Thursday, November 03, 2005

I will not be participating in NaNoWriMo, since I view the whole endeavor as a cheap stunt unlikely to produce anything worth reading, and Alexandre Dumas did it better (three days) anyway, and besides I am lazy. I may occasionally have a NaDruNi, but that's different.

Instead, I will be enjoying National Novel Reading Month, which may actually exist, but hell if I'm going to do research on a thing like that. I will read a novel every day this month. Not Brothers Karamazov, but not the new Tamora Pierce, either. Today I finished My Antonia, which I enjoyed a great deal more than The Awakening, but then I have an irresponsible prejudice against suicide as an ending. Now I'm starting A Passage to India, to be finished tomorrow.

If anybody can think of a way for me to make money off this, or even an iPod Nano, that'd be nice.

Also I think it is extremely chintzy that The Awakening, published in 1899, was included on a list of the 100 best novels of the 20th century.

5 comments:

Larissa said...

I hated The Awwakening. And I felt bad about it because Kate Chopin went to my high school. We even had the Kate Chopin Essay Writing Contest which I never won and felt bad about that until I read her crappy novel.

Voracious Reader said...

The Awakening is one of those sappy novels I imagine angsty elitist teenage school girls read to a dim light in their dorm rooms, gaining feminist vindication therein.
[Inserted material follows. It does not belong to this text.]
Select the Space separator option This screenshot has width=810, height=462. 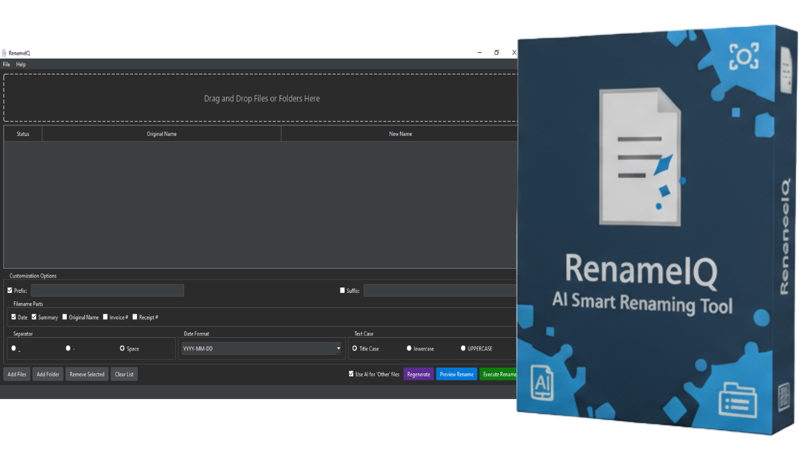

That's to say: After all the hoopla it gets, you'd think it be better.

Anna said...

National Reading Month is in March, but there doesn't seem to be a National Novel Reading Month. (You got me curious, so I had to research it. :) )

Odious said...

I think that I came to it at a bad time: a) I had just read Brideshead, which made all other books the literary equivalent of ashes in my mouth; b) I should have encountered it about ten years ago, just like reading Catcher in the Rye when you're not a teen is a huge mistake; c) at the moment I am not a chick.

It held my interest better than, say, Madame Bovary (goodness, but I'm tossing around some great novels casually. I mean no disrespect, nor lack of appreciation for any. Blogging is perhaps not a forum for deep reasoning about things. In fact, I wonder if deep reasoning is inherently incommunicable, and this quality not the root of our modern distrust of study. Anyhoo--), and I may well re-read it, once NaNoReMo is over, but I regard Chopin as "that singular anomaly".

Odious said...

Anna: I invented it. Because I am so smrt.